My system has 914 storage patches, so we exceeded the size of a byte long ago.

Because of this behavior, callers can not distinguish between 256, 512, ... unapplied patches and 0 unapplied patches on some (probably most?) systems:

$ php -r 'exit(512);'
$ echo $?
0

This is also why "-1" is meaningless:

$ php -r 'exit(-1);'
$ echo $?
255

This can't be distinguished from 255 unapplied patches, at least on my system.

I'll accept a --json flag if you have a good reason to test this instead of just running bin/storage upgrade unconditionally (this is what we do in the Phacility cluster).

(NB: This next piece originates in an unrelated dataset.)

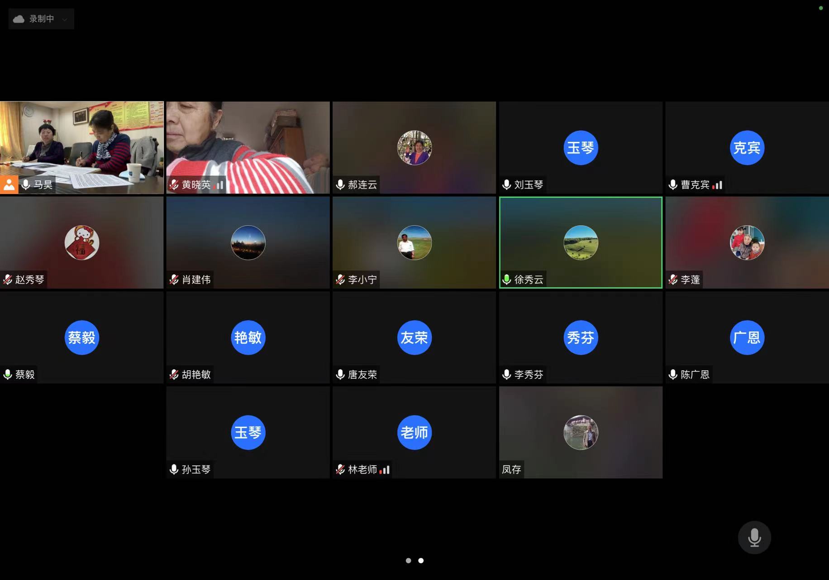Click the network signal icon beside 林老师

click(x=384, y=469)
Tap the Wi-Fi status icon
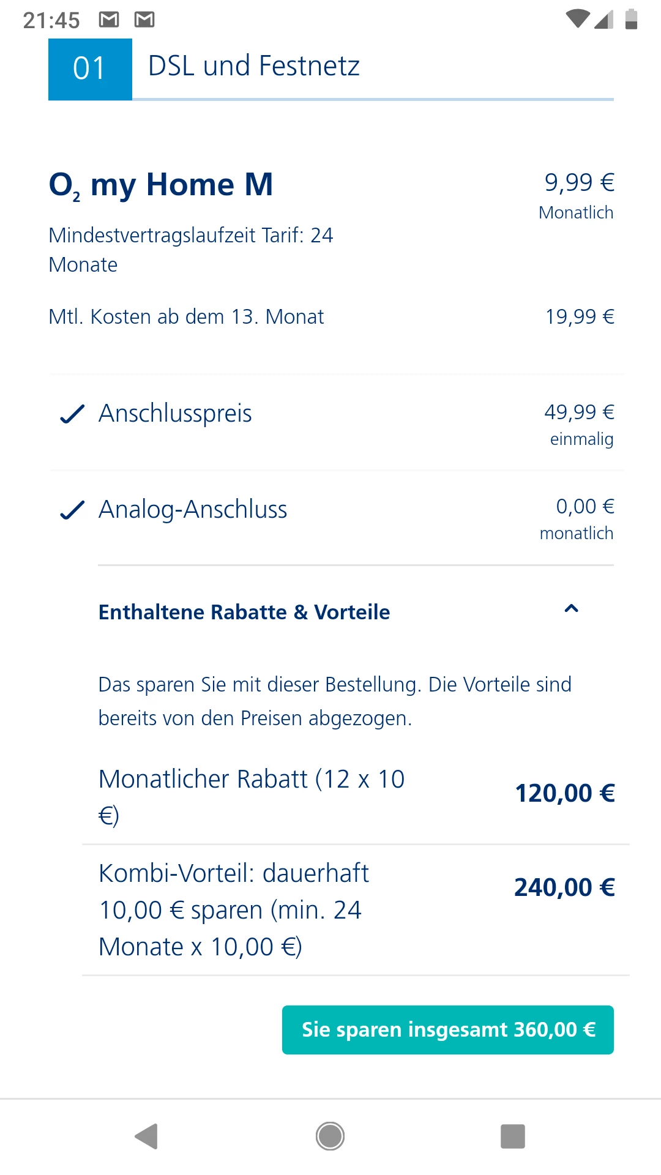This screenshot has height=1175, width=661. (x=577, y=19)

This revision now requires changes to proceed.Sep 16 2015, 11:51 AM

The use case here is for having serverspec tests that run on our Phabricator hosts (independently of our puppet manifests which do run ./bin/storage upgrade. The problem with using JSON is that it really complicates the actual test case, which would end up looking like this:

context command('./bin/storage status --json') do
  # Not real code, I fail at Ruby.
  JSON(command.stdout)['success'] should eq true
end

Instead of:

context command('./bin/storage status') do
  its(:exit_status) { should eq 0 }
end

I probably got carried away with the exit status and would probably be fine with returning 2 (or some other constant integer) if there are unapplied patches.

I probably can't be bothered writing a --json mode so the alternative for me would be this:

context command('./bin/storage status') do
  its(:stdout) { should_not match(/Not Applied/) }
end

I think that's fairly reasonable as a correctness vs ease of use tradeoff (although test the exit code for 0, too, if that's not automatic)?

Generally, I never want to accept patches which make correctness impossible if someone does actually want to do things right. In my view, this generally means that exit codes can only signal total/catastrophic failure and can't be meaningfully distinguishable (broadly, the system may cause commands to exit with codes we consider "meaningful" without reaching the command actually doing the "meaningful" thing).

For example, you can get a 127 exit code if PHP is not installed on the system.
You can get a 126 exit code if you don't have permission to execute PHP.
You can get a 1 exit code if you try to run a script you can't read (php -f unreadable).
You can get a 143 exit code by SIGTERM'ing the process.
You can get a 137 exit code by SIGKILL'ing the process.

As far as I know, there is no way to enumerate all the possible codes or guarantee that they are stable across systems and shells.

Obviously, Linux as a whole works fine overall with exit codes everywhere and my viewpoint here is philosophically unusual since pretty much everyone is fine with the simplifying assumption that exit codes are fully controlled by the command you ran, but this just feels like a big janky mess that I want no part of to me.

In my view, T6996 is a particularly compelling example of exit codes being unsound for handling application-level errors: it is very difficult to run x | y correctly (i.e., checking errors), and impossible to do so portably (you have to use a bunch of bash nonsense) as far as I was able to determine. Exit codes have a place, I just view it as a place very low in the stack which shouldn't be involved in application-level error behavior.

epriestley mentioned this in D14173: Explain upstream attitudes toward CLI exit codes.Sep 27 2015, 5:32 PM

epriestley mentioned this in rPc99508cfe26f: Explain upstream attitudes toward CLI exit codes.Sep 27 2015, 8:10 PM

joshuaspence abandoned this revision.Oct 31 2015, 11:19 AM